Keith Watson, Slant Magazine:
“Directed by Lasse Hallström, ‘A Dog’s Purpose’ has the gooey, inauthentic feel of a Hallmark Channel movie. The script, a product of no less than five screenwriters, knows how to manipulate an audience’s emotions but does so mechanically, making only the barest attempts to ground its schmaltzy melodrama in anything resembling genuine emotion. The film is at its best when it drops its narrative pretenses and simply indulges in puppy porn, as in a completely gratuitous scene of Bailey playing with a small donkey. But more often than not, the film operates in bathetic overdrive, exploiting the genuine affection people feel for their pets for cheap emotionalism.”
Aubrey Page, Collider:
“Ultimately, the film’s quality makes my quandary of whether or not I should endorse the film moot – I don’t think I would recommend ‘A Dog’s Purpose’ regardless of any behind the scenes issues. It’s certainly not the worst film you’ll see this year, but it’s one I’m willing to bet you won’t remember by the end of it.”

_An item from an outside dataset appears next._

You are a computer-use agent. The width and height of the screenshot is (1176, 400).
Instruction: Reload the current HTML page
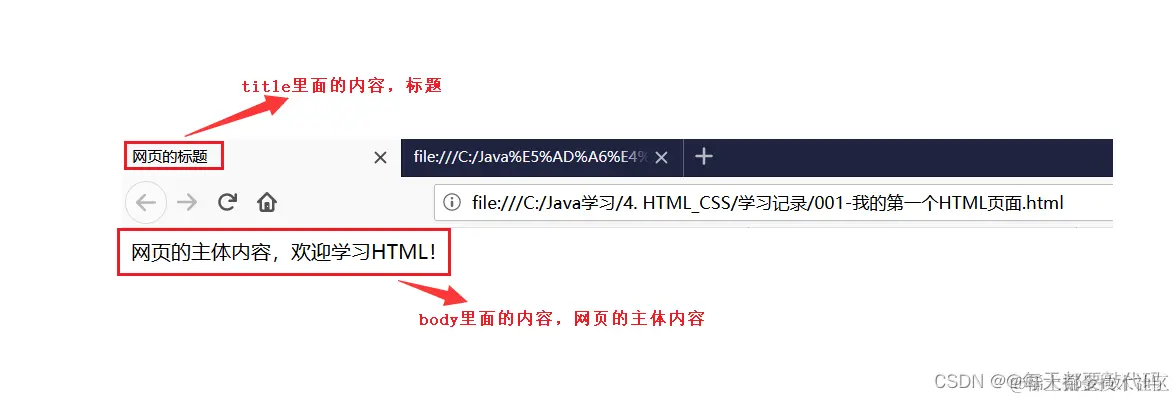click(x=227, y=202)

Billy Goodykoontz, USA Today:
“Controversy over the treatment of one of the animals during filming of ‘A Dog’s Purpose’ has led to some calls for a boycott of the film. Don’t let that sway you. There are plenty of other reasons not to see it. Lasse Hallström’s film, based on the bestseller by W. Bruce Cameron, tells the story of a dog who, for reasons never questioned, is reincarnated time and again as he tries to figure out his purpose. It’s often cloying, absurdly melodramatic, and the premise exists largely as a tear-manufacturing device.”
Neil Genzlinger, New York Times:
“You don’t need an animal-rights group’s boycott to give you permission to avoid ‘A Dog’s Purpose.’ You can skip it just because it’s clumsily manipulative dreck.”
Chris Packham, Village Voice:
“The main character, Dog, dies in multiple wrenching scenes and is subsequently reborn; during his many lives, his thoughts are voiced by Josh Gad, and he engages in a lot of internal doggy eschatology, wondering about the meaning of life and what he’s meant to do. Well, a dog’s purpose, it turns out, is to be reincarnated into a different sappy mini-Hallmark movie after every death.”